De ahí este guiño perverso a Denis Diderot, uno de los padres del enciclopedismo (el no va más de las ansias de conocimiento) que ligaba el triunfo del libre albedrío a cierta cosa fatal que les tenía que acabar pasando a reyes y Papas. Dejadme que pervierta al original y cifre la pérdida de libertad en el abandono del gusto por el buen cine y la justa valoración de aquellos que todavía creen que las cuentas hay que rendírselas a la eternidad y no al productor, por jactancioso y sobrao que os siga sonando.

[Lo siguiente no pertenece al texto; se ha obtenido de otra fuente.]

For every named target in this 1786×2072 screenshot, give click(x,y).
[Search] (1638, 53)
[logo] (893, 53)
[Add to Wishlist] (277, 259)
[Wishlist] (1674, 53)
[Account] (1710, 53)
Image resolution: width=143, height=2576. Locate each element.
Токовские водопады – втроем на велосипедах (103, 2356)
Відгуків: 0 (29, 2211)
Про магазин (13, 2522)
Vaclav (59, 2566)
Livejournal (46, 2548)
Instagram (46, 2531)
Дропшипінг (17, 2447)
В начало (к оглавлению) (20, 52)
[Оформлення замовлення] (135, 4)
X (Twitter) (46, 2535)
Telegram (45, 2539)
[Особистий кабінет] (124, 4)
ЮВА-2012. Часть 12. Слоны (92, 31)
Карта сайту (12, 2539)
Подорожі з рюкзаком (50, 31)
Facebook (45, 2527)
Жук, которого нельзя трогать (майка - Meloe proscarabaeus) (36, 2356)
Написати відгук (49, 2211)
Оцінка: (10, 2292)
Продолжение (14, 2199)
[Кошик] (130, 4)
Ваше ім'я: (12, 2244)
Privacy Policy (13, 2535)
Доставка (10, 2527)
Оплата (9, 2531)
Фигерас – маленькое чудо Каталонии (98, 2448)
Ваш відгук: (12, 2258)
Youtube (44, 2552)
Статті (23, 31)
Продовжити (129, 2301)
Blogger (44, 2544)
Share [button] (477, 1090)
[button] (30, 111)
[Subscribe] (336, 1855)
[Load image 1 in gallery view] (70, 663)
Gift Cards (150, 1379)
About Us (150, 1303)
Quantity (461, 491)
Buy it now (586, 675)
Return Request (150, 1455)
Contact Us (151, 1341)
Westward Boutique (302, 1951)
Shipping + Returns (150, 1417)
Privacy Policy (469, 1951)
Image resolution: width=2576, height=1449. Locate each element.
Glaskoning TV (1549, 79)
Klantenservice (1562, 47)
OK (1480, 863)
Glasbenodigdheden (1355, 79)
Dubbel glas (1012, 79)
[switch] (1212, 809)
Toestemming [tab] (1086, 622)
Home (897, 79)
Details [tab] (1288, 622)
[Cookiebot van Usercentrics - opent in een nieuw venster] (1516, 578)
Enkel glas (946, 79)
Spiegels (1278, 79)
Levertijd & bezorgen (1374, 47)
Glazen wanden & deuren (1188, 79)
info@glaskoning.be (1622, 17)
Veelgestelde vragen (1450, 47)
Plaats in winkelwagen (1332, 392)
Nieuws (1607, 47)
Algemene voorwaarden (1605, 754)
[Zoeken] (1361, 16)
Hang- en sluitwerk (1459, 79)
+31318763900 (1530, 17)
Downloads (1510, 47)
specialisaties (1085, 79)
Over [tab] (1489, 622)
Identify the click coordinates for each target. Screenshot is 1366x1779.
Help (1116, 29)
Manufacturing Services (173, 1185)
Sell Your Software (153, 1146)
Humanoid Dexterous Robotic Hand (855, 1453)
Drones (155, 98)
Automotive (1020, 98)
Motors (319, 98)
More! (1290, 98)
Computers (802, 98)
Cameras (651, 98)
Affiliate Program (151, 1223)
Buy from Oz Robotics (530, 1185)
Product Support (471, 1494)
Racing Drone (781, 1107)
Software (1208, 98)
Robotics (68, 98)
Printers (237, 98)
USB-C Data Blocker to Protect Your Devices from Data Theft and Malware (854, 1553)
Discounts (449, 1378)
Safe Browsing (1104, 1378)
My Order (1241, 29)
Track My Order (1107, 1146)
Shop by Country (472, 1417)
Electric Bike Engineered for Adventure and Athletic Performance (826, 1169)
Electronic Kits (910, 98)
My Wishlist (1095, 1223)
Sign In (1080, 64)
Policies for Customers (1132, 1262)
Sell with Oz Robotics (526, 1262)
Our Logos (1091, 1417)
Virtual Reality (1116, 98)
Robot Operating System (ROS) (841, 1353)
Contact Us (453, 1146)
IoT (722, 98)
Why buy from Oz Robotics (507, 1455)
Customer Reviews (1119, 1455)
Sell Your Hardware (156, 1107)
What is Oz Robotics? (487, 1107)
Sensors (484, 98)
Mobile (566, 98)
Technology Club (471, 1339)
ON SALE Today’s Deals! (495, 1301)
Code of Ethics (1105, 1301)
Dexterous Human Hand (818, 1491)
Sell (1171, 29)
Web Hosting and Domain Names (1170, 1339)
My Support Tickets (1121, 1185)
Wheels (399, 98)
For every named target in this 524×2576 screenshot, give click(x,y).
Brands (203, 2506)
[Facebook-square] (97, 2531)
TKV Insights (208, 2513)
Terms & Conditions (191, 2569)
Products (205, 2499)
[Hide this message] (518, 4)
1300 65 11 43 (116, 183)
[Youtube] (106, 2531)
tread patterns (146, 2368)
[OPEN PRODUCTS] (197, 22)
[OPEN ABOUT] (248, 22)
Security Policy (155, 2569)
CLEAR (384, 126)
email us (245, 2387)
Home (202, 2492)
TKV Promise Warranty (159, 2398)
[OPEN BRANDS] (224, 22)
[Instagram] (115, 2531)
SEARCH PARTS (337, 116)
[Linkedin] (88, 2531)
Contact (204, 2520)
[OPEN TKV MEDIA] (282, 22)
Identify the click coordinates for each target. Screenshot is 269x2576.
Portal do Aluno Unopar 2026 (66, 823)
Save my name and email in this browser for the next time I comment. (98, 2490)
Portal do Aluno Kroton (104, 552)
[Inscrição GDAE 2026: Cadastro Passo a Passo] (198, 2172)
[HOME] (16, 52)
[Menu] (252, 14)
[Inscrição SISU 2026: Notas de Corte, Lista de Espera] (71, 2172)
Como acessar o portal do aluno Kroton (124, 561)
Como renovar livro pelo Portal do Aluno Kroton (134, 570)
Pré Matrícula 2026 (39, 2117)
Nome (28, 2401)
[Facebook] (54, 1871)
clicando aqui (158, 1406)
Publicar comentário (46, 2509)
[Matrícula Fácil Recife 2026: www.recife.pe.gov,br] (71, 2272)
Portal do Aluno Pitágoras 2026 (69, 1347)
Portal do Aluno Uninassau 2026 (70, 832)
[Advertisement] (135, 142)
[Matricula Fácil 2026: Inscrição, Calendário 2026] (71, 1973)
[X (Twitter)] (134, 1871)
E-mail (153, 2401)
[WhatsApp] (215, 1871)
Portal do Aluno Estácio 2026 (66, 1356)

El cine podría acabar siendo una experiencia vacía que, eso sí, cumplirá con ciertas cuotas de autismo empresarial. Acabar sucumbiendo en la barraca de feria donde nació, pero sin un sólo espectador dispuesto a maravillarse por la novedad de una locomotora llegando a la estación termini de nuestra curiosidad.
Un tren de sombras sin pasajeros ni maquinista, traqueteando por una vía férrea con la forma de una cinta de Moebius.